Brian O'Driscoll is eager to avoid the pitfalls of the final round of games in the Heineken Cup when Leinster tackle London Irish in what he calls a "winner-take-all" confrontation in Pool 6 at Twickenham on Saturday.
Ireland's captain was keen to stress how "nothing has really changed. The likelihood was that it would come down to this game. We have the same attitude today we had before the game (against Brive). We have to win."
O'Driscoll knows, more than most, that doubts and deliberations can cause confusion and indecisiveness among individuals when unity of purpose and a clear line of thinking are required to get the job done from a full-strength squad, except for the long-term absence of Luke Fitzgerald.
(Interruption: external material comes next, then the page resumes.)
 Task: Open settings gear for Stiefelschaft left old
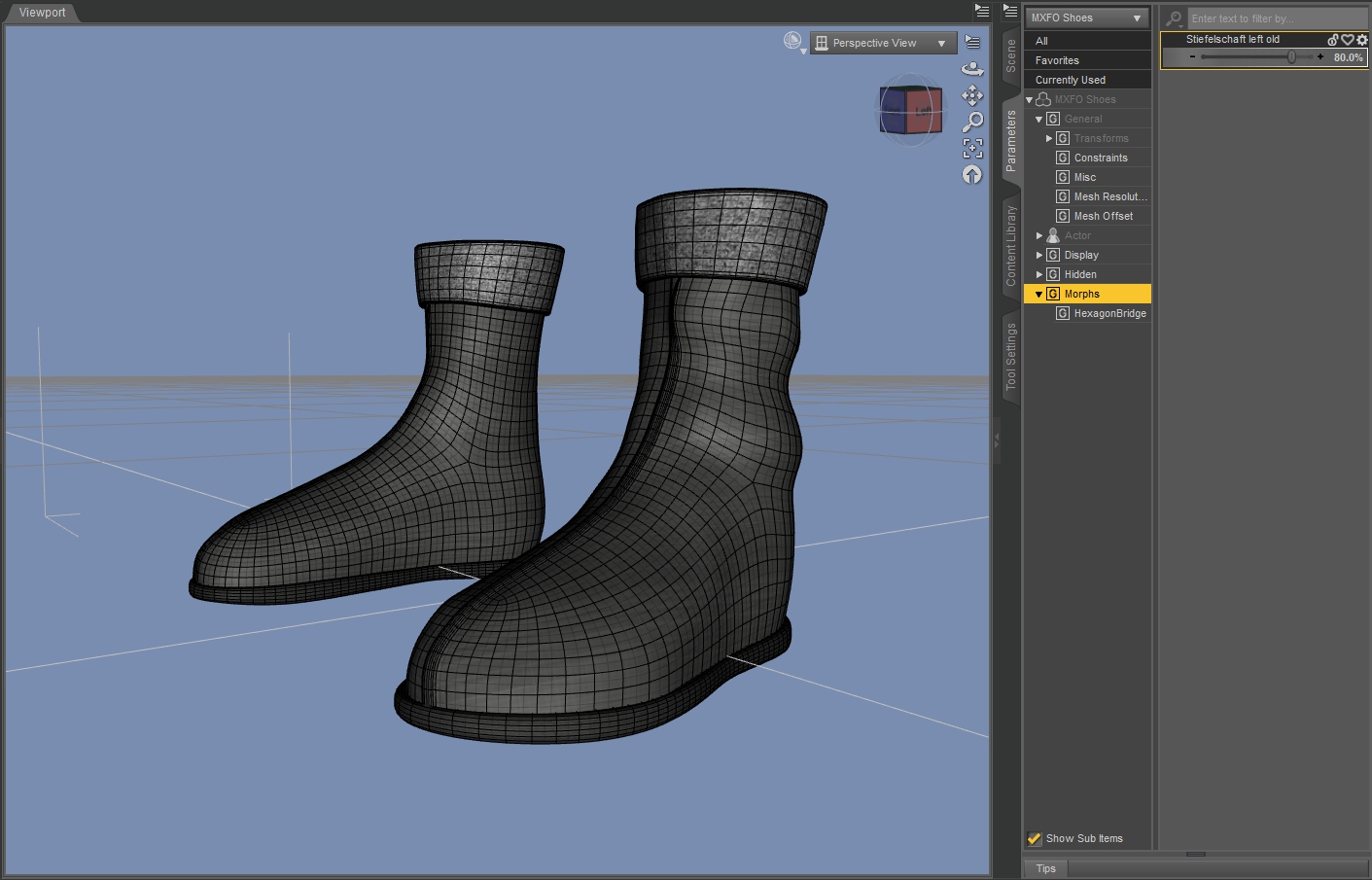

"There are all sorts of permutations and combinations. As players, we can't buy into that. We can't think about what might be. We have to make sure we get into the knockout stages," he said.
Of course, Leinster had to do it the hard way last season as they plotted a path to glory on the road from the single-point win over Harlequins in the quarter-final at The Stoop to the eclipse of Leicester Tigers at Murrayfield in May.
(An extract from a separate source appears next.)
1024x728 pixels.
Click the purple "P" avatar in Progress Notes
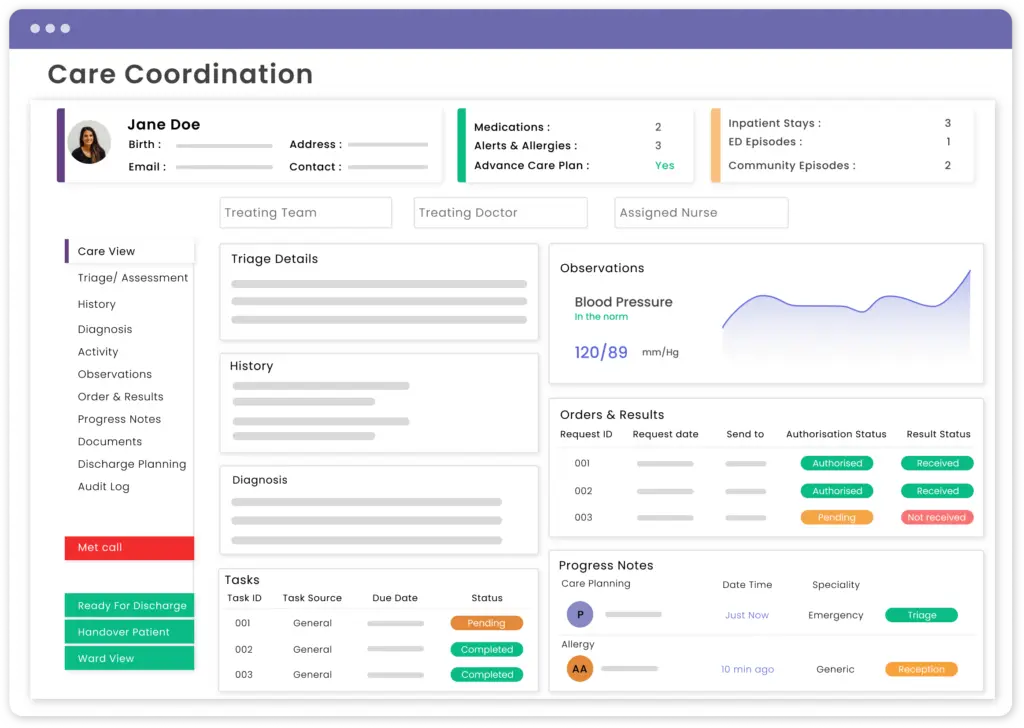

"It is in our own hands," he continued. It is just a case of making sure we put ourselves there (in the quarter-final)."
Of course, the possibility of an away quarter and the more remote catastrophe of missing out altogether still loom on the horizon in the event of a defeat by London Irish on Saturday.
The Exiles' half-hour collapse against The Scarlets has taken some of the gloss off what was being billed as the most exciting match of the weekend.
O'Driscoll will not waver: "The result at Scarlets hasn't changed anything. We want to go over to Twickenham and win to guarantee a home quarter-final."
London Irish must throw caution to the wind. There remains a sense that The Exiles could be freed from the shackles of pressure by their seemingly hopeless position.
If there is any club in the Premiership equipped to throw caution to the wind, it is them with head coach Toby Booth and backs guru Mike Catt never afraid to play adventurously.
The Scarlets proved against Irish how certain teams, irrespective of their strengths on paper, match-up together.
Leinster know all about this from their struggles to contain Edinburgh in Scotland down the years.
"They play that expansive game. They are capable of scoring a lot of tries if they click. We have to bring our game, make it hard for them," voiced O'Driscoll.
"If you can get a home quarter-final you can rest easily for a couple of months.
"For the most part, we are preparing for this performance and making sure we are much better than when we played them in round one."
It is an attitude that must exist in every player in what is sure to be a hum-dinger between Leinster's desire for a home quarter-final and London Irish's will to complete the double over the European champions.